[BEGIN READING TEXT]

Introducing the Director of Tourism and the Montserrat brand strategy

Miss Anita Nightingale, Director of Tourism

The Tourism Division of the Montserrat Development Corporation (MDC) is moving onwards as it reviews and waits for approval of its new branding of Montserrat tourism. The brand new catch phrase will be “Off the Grid” or “Green and Gritty”.

Miss Anita Nightingale, has never been formally introduced to Montserrat, but has been on the job as the Director of Tourism since June 23, 2014. She has a long CV which she chooses to date only back to 2003, coming to Montserrat with over 15 years of experience in marketing strategy. She says about herself. “…I develop marketing strategies and programs that build brand equity, drive traffic and grow loyalty for a business. My specialty, whether it be in retail or more recently tourism, is to look at untapped customer segments – segments that offer promise for business growth or that have been neglected by competitors.”

She hails from Barbados and informs: “one of the first things I did (upon arrival in Montserrat) was I made it my point to meet service providers in the industry.”

Green and gritty map

Green and gritty map

MNI Tourism off the grid“These,” she said, “I’m here to serve these people as well, so they are my secondary clients …after all I’m here not just to get visitors on the island.”

She did this during her meeting with the service providers, which she said was with the assistance of Misses Rosetta West and Cassandra Weekes, all within her first three weeks.

She has since focused on the ‘new brand strategy.’ “My plan had always been to do a brand strategy from the time I was interviewed I had been asked what would be the key things and the most important thing to me was the brand strategy,” she informed.

The second most important thing was to get some research done, research that would of course inform the brand strategy. With it came “a marketing plan.” She noted, “these were the key points, adding that “a big deal was trying to figure out where our profitability lies for the island in terms of tourism.”

All of that informs the brand strategy, she said. “… allot of data as well…I’m very big into data, I’m very big into statistics because that to me is how I am guided into a marketing program, I can’t do anything without data, statistics is very important to me as well.”

An escape

An escape

In presenting the Montserrat tourism brand, Miss Nightingale, responded to the question “Why does Montserrat need branding?”

[END READING TEXT]
[BEGIN DATASET SECTION]

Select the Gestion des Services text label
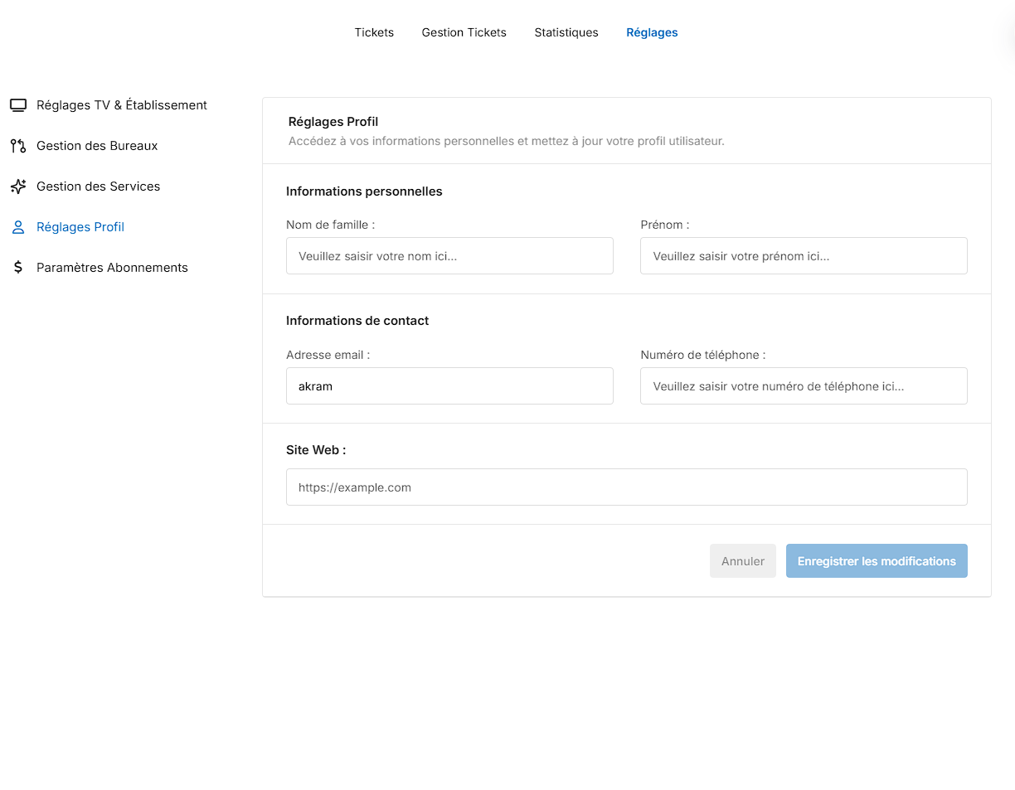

[END DATASET SECTION]

→ **PROBLEMS**:
[1] Which people does the Montserrat tourism article name?
[2] Answer these questions from the Montserrat tourism article:
(a) Since what date has Miss Nightingale been Director of Tourism?
(b) Where does she come from?
(c) Within how long after her arrival did she meet the service providers?
[3] According to the Montserrat tourism article, why does Miss Nightingale place such weight on data and statistics?
The listing has no connection to the Montserrat tourism article.

→ **FULL ANSWERS**:
[1] Anita Nightingale, Rosetta West, Cassandra Weekes

[2]
(a) June 23, 2014
(b) Barbados
(c) Within her first three weeks

[3] She says data and statistics are how she is guided into a marketing program. She can't do anything without data.